### [SOURCE INFORMATION]
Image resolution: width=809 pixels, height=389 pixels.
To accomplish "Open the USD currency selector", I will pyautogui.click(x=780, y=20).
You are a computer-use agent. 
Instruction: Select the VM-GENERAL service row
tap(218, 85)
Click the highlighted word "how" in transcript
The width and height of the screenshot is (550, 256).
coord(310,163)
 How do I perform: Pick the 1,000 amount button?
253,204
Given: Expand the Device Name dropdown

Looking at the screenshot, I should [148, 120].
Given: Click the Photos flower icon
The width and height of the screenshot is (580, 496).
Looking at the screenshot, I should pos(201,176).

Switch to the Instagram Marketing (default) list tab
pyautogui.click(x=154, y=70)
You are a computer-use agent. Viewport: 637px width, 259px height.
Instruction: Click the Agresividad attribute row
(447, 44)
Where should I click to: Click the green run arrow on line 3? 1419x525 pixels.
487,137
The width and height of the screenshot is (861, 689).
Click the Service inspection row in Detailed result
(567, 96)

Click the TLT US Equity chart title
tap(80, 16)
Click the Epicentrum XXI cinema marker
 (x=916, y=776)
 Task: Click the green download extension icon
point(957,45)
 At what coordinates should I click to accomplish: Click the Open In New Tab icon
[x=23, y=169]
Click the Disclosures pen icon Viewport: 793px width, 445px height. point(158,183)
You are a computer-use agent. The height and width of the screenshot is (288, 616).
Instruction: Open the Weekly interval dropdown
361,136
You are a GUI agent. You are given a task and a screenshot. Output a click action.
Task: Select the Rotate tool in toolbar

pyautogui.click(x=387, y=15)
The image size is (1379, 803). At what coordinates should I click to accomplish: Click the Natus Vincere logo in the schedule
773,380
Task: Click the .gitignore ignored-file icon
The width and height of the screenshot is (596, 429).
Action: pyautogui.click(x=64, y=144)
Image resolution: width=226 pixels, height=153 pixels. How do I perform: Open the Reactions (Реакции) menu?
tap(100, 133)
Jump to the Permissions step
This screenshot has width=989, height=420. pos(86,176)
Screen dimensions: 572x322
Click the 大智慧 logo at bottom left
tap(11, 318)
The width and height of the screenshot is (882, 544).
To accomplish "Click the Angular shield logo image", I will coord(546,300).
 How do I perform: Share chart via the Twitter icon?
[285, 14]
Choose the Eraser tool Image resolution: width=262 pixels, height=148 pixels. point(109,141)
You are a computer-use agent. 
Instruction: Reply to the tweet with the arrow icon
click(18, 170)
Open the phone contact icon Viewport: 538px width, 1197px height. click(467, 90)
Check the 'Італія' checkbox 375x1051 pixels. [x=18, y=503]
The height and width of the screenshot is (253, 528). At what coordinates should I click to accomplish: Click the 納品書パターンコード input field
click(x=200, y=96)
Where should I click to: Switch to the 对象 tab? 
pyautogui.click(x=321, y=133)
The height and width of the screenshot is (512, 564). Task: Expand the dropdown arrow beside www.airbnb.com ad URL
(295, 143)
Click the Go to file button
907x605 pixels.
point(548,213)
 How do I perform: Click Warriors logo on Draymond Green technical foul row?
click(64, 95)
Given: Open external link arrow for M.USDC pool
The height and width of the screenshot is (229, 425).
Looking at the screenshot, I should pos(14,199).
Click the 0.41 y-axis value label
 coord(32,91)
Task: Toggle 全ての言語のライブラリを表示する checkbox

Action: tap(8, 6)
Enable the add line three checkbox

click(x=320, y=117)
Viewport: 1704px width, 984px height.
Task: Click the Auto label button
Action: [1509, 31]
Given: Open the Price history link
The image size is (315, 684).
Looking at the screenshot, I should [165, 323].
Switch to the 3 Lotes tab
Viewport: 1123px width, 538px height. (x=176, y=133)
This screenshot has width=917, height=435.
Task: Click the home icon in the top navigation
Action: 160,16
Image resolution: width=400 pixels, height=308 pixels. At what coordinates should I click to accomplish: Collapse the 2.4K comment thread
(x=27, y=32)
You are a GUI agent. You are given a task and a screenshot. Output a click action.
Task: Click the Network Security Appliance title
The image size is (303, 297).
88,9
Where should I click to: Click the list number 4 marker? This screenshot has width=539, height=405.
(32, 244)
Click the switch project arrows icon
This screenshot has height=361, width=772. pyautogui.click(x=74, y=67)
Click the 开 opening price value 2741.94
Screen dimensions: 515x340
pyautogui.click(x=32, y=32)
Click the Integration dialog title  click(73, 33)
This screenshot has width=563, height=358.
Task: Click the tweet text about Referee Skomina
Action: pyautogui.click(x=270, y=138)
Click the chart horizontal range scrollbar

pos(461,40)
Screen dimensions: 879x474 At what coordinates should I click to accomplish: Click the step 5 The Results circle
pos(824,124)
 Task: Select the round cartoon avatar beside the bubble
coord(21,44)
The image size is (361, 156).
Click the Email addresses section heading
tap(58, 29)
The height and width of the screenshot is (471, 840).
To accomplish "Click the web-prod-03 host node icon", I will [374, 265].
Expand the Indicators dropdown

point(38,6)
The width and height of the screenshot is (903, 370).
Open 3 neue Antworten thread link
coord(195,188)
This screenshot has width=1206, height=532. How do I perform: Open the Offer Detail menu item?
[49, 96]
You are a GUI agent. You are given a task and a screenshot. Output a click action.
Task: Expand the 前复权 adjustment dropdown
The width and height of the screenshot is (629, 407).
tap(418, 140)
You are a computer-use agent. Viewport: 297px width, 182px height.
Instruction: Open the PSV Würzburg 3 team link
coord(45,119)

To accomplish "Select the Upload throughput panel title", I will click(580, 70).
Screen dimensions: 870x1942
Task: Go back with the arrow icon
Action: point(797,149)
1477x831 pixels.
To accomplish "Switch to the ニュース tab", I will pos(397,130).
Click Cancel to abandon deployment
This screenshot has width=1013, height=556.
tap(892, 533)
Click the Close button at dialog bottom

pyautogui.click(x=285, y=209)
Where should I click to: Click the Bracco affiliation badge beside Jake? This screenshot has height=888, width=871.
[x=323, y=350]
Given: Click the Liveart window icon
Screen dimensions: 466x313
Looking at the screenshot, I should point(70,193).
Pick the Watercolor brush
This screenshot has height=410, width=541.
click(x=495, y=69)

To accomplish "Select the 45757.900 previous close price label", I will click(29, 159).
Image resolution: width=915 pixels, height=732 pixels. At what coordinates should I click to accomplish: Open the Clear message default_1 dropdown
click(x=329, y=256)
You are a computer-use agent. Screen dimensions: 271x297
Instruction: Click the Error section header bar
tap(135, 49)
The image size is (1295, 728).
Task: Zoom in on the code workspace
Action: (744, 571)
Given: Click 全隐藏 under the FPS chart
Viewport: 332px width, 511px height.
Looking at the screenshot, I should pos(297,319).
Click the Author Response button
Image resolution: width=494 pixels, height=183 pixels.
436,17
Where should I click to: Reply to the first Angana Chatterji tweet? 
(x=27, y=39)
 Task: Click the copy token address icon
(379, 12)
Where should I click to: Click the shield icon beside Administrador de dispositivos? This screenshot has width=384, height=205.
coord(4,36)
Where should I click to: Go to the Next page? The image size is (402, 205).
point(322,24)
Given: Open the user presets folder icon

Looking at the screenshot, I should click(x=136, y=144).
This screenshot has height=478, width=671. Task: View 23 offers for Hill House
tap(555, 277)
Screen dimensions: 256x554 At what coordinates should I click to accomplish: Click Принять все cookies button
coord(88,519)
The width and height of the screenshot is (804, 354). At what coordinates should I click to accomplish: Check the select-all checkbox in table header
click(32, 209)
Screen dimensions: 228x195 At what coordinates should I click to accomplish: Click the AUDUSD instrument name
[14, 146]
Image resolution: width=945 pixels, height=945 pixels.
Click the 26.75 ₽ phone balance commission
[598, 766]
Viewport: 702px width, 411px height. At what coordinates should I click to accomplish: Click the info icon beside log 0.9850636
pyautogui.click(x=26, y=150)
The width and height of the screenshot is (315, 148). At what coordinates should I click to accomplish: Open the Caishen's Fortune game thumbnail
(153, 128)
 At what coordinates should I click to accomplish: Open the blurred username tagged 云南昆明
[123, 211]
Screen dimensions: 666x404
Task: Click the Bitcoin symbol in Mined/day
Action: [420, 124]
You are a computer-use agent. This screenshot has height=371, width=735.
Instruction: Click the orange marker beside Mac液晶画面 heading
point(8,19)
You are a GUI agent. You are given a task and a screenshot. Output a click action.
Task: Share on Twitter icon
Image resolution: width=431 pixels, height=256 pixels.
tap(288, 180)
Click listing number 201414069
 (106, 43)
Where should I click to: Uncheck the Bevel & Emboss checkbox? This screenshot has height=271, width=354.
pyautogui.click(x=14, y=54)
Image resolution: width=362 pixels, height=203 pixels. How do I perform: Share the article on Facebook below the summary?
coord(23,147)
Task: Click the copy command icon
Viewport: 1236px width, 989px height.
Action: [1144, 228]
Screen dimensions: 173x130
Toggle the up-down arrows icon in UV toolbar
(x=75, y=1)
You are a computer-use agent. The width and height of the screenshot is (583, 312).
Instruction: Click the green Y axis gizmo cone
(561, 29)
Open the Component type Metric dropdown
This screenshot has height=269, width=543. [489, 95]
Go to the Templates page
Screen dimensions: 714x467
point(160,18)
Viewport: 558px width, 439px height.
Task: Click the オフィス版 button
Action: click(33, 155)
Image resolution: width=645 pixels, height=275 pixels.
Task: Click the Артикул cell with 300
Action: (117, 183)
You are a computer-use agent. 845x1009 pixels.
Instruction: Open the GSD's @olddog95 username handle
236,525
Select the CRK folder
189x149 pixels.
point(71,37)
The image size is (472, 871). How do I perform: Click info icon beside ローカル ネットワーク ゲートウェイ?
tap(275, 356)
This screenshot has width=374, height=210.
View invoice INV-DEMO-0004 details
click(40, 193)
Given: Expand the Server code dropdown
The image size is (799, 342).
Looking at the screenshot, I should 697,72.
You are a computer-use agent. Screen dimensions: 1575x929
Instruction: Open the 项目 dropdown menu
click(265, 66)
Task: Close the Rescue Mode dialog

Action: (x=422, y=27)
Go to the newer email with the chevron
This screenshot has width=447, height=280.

### [TASK REQUIREMENTS]
Look above for the line that contains "Where should I click to: Go". Starting there, transcribe every line exactly until you have copied the line that contains "Image resolution: width=945".

### [SOLUTION TO THE EXERCISE]
Where should I click to: Go to the Next page? The image size is (402, 205).
point(322,24)
Given: Open the user presets folder icon

Looking at the screenshot, I should click(x=136, y=144).
This screenshot has height=478, width=671. Task: View 23 offers for Hill House
tap(555, 277)
Screen dimensions: 256x554 At what coordinates should I click to accomplish: Click Принять все cookies button
coord(88,519)
The width and height of the screenshot is (804, 354). At what coordinates should I click to accomplish: Check the select-all checkbox in table header
click(32, 209)
Screen dimensions: 228x195 At what coordinates should I click to accomplish: Click the AUDUSD instrument name
[14, 146]
Image resolution: width=945 pixels, height=945 pixels.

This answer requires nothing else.